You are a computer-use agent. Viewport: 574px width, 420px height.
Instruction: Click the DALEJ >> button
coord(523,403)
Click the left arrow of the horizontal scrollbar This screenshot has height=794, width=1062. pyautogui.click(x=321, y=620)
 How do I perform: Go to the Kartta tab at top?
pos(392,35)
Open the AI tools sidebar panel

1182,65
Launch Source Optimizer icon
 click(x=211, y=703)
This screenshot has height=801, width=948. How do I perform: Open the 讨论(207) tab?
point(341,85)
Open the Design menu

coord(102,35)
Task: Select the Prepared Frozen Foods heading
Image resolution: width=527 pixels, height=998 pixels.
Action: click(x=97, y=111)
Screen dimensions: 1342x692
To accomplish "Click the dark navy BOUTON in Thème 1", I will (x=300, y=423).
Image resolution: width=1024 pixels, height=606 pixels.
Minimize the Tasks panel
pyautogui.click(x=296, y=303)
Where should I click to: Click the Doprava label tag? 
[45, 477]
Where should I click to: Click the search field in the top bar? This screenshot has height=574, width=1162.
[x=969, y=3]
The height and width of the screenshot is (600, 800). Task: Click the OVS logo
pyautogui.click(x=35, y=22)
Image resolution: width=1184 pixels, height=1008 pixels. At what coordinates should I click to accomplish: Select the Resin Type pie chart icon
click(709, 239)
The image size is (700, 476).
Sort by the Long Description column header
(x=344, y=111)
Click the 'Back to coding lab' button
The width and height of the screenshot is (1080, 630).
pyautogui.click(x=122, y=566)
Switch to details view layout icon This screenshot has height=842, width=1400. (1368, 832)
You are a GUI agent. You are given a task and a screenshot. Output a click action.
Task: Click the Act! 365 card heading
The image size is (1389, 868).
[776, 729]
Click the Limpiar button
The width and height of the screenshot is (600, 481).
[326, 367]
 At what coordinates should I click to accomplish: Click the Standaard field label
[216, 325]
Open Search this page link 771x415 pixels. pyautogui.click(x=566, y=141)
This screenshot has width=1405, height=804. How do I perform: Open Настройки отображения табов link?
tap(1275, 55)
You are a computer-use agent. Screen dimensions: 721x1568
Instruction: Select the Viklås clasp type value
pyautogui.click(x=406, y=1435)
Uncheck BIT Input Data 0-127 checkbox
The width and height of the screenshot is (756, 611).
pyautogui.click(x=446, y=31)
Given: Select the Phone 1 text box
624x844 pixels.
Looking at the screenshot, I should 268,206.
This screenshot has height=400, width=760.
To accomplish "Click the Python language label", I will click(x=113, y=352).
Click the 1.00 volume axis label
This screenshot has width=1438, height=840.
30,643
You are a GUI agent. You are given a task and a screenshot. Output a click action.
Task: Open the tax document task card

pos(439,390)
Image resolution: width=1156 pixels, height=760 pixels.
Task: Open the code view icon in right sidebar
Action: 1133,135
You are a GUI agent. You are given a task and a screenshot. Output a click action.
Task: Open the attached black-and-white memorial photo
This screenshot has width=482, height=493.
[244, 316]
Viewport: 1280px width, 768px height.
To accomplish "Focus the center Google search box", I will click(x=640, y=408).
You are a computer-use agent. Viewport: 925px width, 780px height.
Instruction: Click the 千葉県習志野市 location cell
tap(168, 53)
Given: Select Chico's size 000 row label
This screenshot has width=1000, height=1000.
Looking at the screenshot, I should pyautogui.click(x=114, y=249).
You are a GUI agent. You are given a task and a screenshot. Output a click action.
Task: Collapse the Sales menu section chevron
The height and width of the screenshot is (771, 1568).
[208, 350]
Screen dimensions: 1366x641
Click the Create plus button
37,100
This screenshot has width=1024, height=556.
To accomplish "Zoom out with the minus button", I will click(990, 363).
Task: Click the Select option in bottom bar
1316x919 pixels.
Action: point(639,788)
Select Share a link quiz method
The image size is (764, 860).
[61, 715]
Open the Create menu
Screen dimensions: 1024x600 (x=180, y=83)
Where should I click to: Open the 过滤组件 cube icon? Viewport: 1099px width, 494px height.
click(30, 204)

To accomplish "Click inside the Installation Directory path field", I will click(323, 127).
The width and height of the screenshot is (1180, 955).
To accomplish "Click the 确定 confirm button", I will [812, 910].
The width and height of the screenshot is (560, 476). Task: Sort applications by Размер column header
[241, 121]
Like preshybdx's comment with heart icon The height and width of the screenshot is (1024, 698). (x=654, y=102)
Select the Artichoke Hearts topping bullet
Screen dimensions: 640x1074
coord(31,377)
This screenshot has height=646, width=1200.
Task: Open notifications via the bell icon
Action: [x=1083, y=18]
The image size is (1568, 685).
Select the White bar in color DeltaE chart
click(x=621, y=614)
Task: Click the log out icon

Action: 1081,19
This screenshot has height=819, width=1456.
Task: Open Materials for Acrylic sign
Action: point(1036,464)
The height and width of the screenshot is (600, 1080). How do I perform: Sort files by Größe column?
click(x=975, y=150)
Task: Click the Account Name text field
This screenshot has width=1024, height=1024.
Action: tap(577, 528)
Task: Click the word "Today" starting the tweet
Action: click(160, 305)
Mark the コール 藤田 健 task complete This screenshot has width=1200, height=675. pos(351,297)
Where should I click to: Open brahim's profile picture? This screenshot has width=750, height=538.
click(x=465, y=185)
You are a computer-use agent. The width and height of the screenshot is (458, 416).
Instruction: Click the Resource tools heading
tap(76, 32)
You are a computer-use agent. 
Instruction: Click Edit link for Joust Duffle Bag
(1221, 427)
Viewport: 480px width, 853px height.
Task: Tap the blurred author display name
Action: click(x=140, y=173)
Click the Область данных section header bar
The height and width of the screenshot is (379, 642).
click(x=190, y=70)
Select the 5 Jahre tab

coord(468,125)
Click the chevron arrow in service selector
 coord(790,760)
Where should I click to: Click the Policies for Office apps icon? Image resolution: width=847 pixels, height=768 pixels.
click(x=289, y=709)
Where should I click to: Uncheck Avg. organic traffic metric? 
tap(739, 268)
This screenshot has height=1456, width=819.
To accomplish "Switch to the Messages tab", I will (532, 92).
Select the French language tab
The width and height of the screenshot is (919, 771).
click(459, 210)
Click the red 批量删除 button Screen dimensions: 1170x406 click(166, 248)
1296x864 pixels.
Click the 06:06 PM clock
---------------
### [The task]
Starting with the line with "Instruction: Click the 千葉県習志野市 location cell" above and going on through the line with "This screenshot has width=1024, height=556.", transcribe every line exactly, both ends included, and add nothing.

### [Output]
Instruction: Click the 千葉県習志野市 location cell
tap(168, 53)
Given: Select Chico's size 000 row label
This screenshot has width=1000, height=1000.
Looking at the screenshot, I should pyautogui.click(x=114, y=249).
You are a GUI agent. You are given a task and a screenshot. Output a click action.
Task: Collapse the Sales menu section chevron
The height and width of the screenshot is (771, 1568).
[208, 350]
Screen dimensions: 1366x641
Click the Create plus button
37,100
This screenshot has width=1024, height=556.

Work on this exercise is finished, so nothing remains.